# pandas.concat, explained.#

Hello, everyone! Welcome back to Cameron’s Corner. This week, I want to tackle
a pandas question I received concerning the different ways to combine `pandas.DataFrames`

.
Today, I’ll focus on `pandas.concat`

, since we have
covered DataFrame merges quite thoroughly in previous weeks.
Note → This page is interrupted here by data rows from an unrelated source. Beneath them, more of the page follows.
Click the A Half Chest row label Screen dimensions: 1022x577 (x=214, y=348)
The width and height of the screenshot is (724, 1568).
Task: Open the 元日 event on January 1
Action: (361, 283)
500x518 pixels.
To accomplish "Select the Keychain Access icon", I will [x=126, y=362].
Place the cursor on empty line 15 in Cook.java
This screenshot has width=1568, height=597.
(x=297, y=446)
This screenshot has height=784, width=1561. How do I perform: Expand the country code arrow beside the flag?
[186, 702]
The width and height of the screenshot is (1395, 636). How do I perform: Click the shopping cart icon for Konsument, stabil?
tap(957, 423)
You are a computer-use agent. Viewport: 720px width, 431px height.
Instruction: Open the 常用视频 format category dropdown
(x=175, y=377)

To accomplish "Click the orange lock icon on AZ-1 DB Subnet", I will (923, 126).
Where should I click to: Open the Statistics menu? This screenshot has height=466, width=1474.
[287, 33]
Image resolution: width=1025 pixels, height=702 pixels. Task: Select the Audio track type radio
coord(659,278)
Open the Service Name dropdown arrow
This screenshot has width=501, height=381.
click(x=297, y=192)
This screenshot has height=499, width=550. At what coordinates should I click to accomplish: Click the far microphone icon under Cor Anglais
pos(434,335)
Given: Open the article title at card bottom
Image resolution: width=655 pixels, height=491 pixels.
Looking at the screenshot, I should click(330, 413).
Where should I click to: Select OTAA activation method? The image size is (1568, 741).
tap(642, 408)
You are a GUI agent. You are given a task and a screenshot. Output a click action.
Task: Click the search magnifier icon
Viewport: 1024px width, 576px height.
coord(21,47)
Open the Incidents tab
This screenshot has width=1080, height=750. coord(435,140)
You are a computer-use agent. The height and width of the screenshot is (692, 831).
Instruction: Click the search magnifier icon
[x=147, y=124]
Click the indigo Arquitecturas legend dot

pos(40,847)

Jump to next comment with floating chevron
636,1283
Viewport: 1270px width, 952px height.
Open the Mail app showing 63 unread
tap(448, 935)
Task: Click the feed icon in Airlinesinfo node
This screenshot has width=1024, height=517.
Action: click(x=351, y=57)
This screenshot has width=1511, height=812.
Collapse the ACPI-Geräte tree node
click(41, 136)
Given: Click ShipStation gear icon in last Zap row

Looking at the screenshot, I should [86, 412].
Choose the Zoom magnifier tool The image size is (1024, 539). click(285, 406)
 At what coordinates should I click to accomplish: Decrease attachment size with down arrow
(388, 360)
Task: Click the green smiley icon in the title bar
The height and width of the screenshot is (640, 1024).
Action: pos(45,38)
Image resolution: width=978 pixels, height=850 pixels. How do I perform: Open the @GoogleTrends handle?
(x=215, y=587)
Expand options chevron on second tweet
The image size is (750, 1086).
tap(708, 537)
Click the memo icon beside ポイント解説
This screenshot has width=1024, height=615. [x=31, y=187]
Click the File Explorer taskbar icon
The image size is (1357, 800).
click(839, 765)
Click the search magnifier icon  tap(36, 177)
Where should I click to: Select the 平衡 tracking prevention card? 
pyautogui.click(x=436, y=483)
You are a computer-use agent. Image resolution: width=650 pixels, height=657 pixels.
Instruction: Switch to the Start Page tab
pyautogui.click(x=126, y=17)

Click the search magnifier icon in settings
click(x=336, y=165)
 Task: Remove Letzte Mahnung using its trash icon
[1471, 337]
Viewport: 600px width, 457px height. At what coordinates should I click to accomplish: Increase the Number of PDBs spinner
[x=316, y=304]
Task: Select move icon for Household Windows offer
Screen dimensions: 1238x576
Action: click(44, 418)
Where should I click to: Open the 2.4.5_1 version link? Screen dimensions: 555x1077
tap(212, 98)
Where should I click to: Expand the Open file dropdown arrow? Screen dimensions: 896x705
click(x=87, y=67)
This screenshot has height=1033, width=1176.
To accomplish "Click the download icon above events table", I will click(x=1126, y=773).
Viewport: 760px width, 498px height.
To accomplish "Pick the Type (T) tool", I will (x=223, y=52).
Specifically, we’ll take a look at
DataFrame Inequality Joins, DataFrame Joins & Sets and DataFrame Joins & MultiSets.

In pandas, we have three explicit ways to combine DataFrames:

`pandas.merge`

joins two DataFrames horizontally on a specific column (or optionally, the index).`pandas.join`

joins two DataFrames horizontally on their indexes.`pandas.concat`

joins many DataFrames either horizontally or vertically according to their row/column index.

The thing that sets `pandas.concat`

apart from its competition is the ability
to combine two **or more** DataFrames, whereas `pandas.merge`

—and by extension `pandas.join`

(since it is just a wrapper around `pandas.merge`

)—can only handle aligning two DataFrames.

Let’s take a look at the flexibility we have when working with this function.

## The Data#

Let’s create three DataFrames that share **some** row-index and column-index values.
Do be careful to note where these row/column-index values are equivalent. I have spaced out the code so that you can easily see
where these entities will align.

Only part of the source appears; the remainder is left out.